Know How Much Your Time Is Worth So You Can Spend It Appropriately

How much is an hour worth to you?

Whether you’re calculating your time by how much you earn per hour or how much of your day you’re using up, it’s to your advantage to know exactly what your time is worth so that you can both budget and spend it appropriately.

As Romi Neustadt, author of You Can Have It All, Just Not at the Same Damn Time, explains in MarketWatch:

Let’s say your hourly worth is $300. The 10 minutes you might spend scrolling through Facebook to take a mental break from a particularly taxing project? That’s 50 bucks, which you might consider it a worthwhile escape.

But 45 minutes of getting lost down the scroll hole without even realising where the time has gone? That’s $225 down the toilet. If one of your priorities is living in vibrant health, that time could’ve gone toward a yoga class, a run with a friend or a massage.

To be fair, it’s hard to squeeze a massage into 45 free minutes unless your home or workplace is already very close to a massage studio (same goes for taking a run with a friend, unless you’re already near a gym or running trail and you both have the same 45 minutes free). There are reasons we “scroll hole,” as Neustadt puts it. Sometimes we just can’t think of anything better to do with our time.

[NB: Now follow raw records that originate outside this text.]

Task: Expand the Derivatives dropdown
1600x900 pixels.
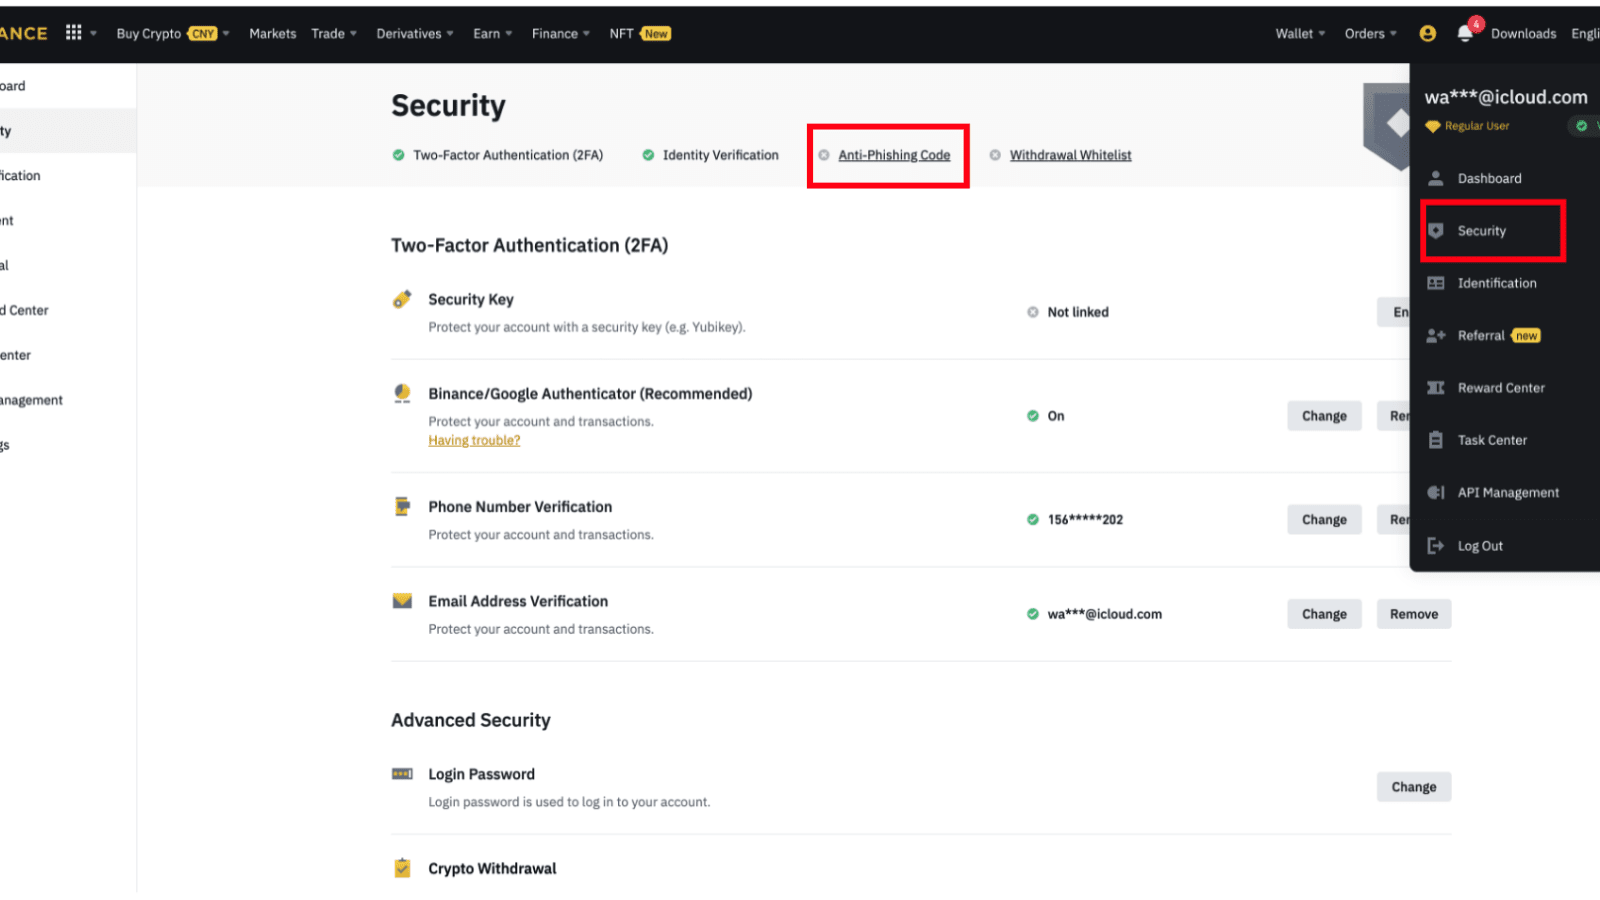Action: click(413, 33)
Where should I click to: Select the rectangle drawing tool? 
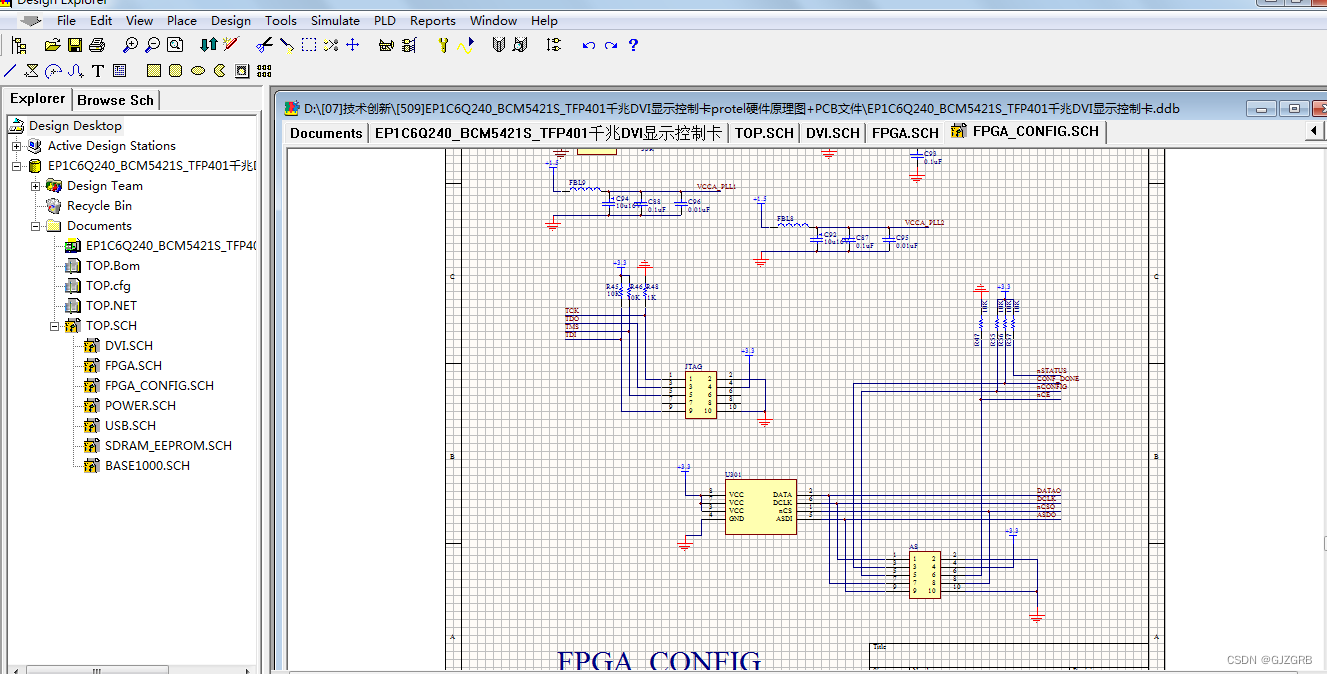(153, 70)
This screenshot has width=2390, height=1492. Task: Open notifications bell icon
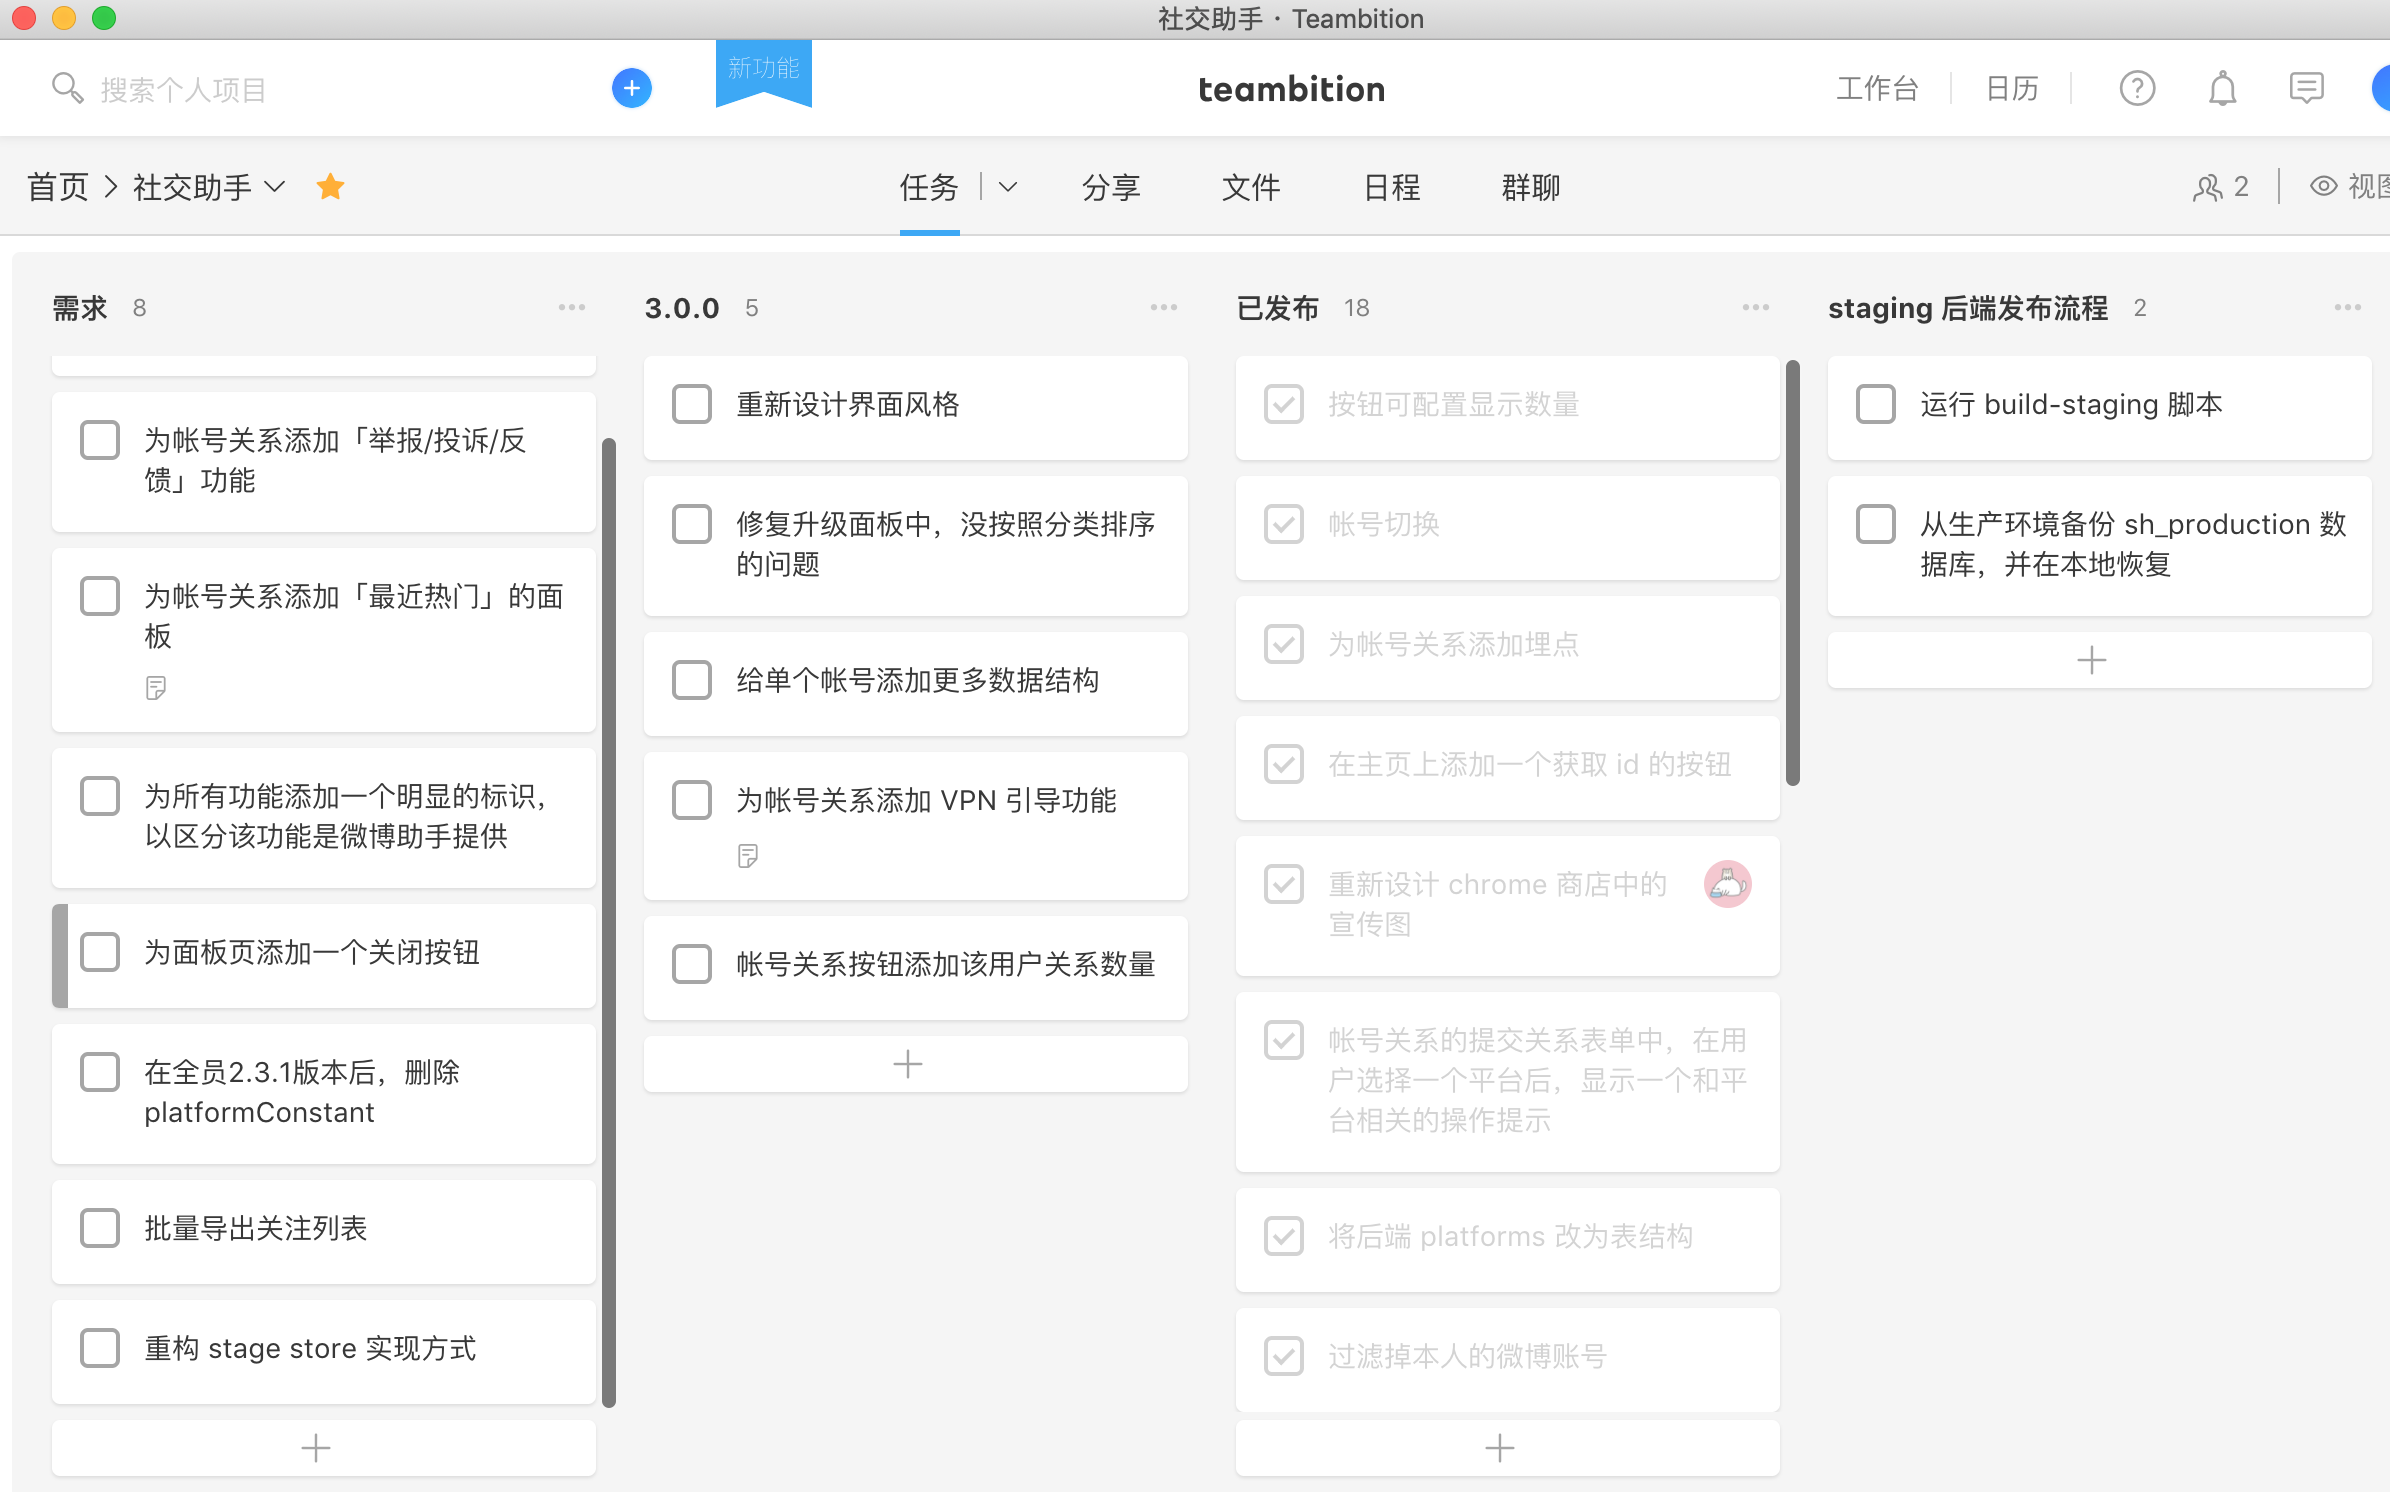(x=2221, y=88)
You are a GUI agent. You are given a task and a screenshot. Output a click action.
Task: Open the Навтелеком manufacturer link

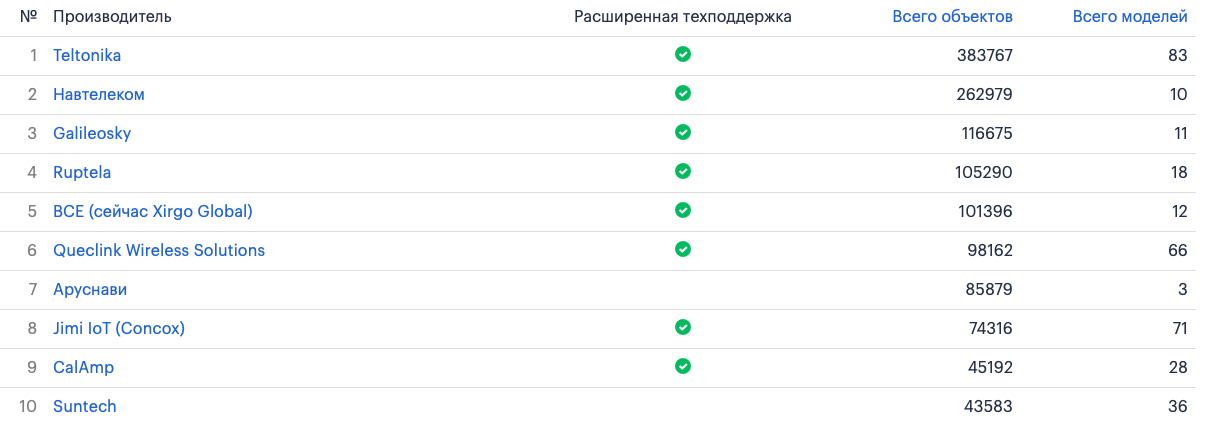[x=99, y=95]
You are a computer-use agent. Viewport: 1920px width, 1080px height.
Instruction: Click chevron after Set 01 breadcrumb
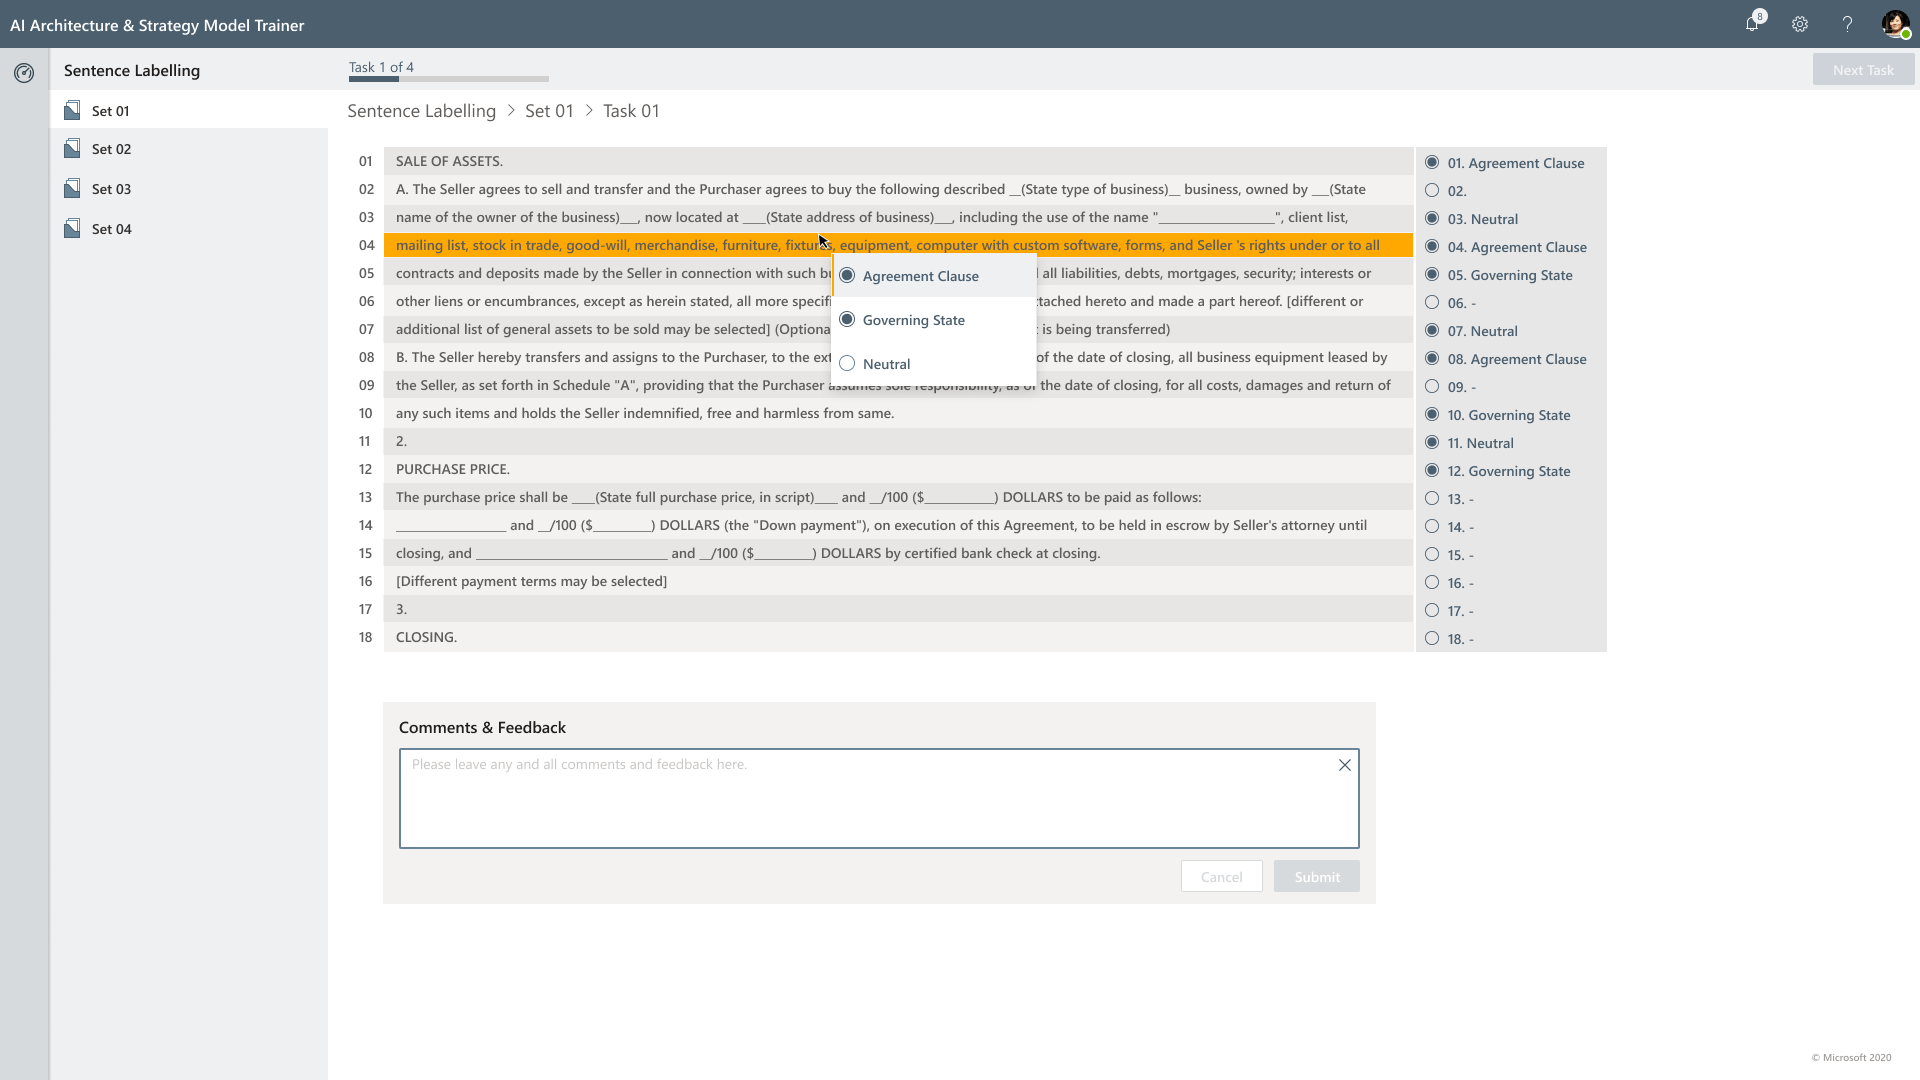coord(589,111)
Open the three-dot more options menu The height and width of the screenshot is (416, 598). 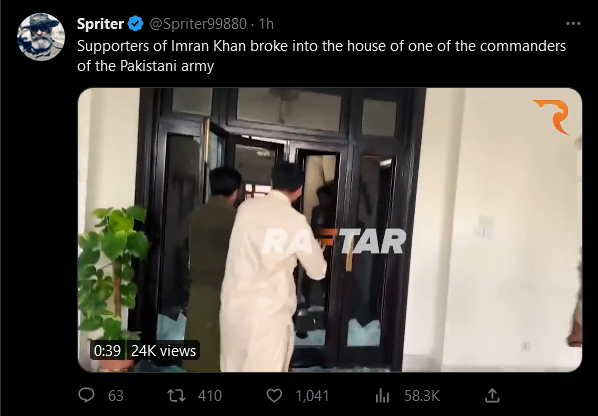point(573,24)
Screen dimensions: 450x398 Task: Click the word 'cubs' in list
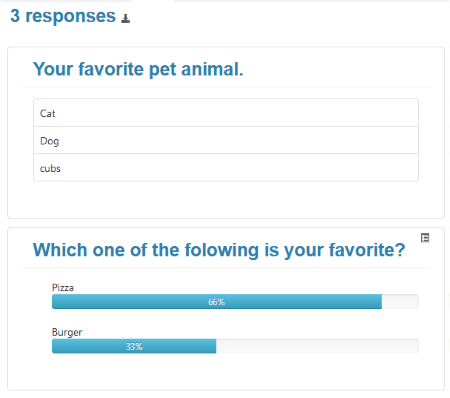(x=50, y=168)
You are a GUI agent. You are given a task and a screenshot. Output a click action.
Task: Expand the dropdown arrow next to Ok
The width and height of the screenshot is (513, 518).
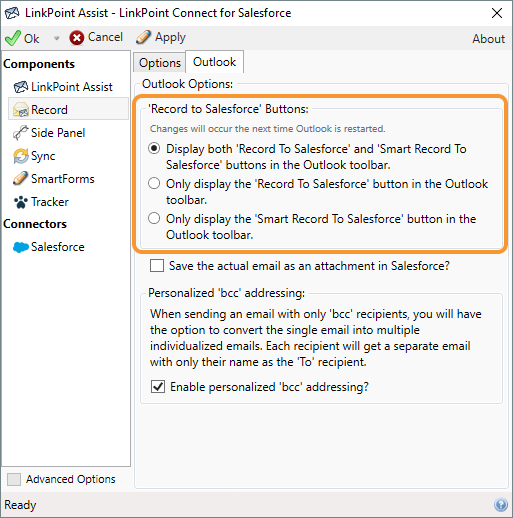coord(56,38)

But the argument Neustadt is making is that we should be trying to value our time a little more, not fritter it away thoughtlessly. She’s used the hourly worth metric to attach numbers to hours, but you could also use a percentage-based metric; if you spend 45 minutes scrolling social media, for example, you’ve used up 3% of the 1,440 minutes allotted to you every day.

Of course, once you factor in sleep, commuting, hygiene, meal prep, and so on, you might realise that you’re giving 37.5% of the two unscheduled hours you have each day to social media.

And that might be enough to make yourself re-budget your time.

Neustadt also suggests outsourcing tasks that cost less than your hourly worth to complete, and saying no to any new commitments that literally aren’t worth your time. Although not all of us will be able to put our financial resources towards outsourcing tasks like housecleaning or cooking—and even if we have the money, there are plenty of reasons why we may not want to—we can still ask ourselves whether we should accept the next time-consuming request that comes our way, or simply say no.

Because every hour is in fact valuable, and it’s our job to spend as many hours as possible living the kind of life we truly want.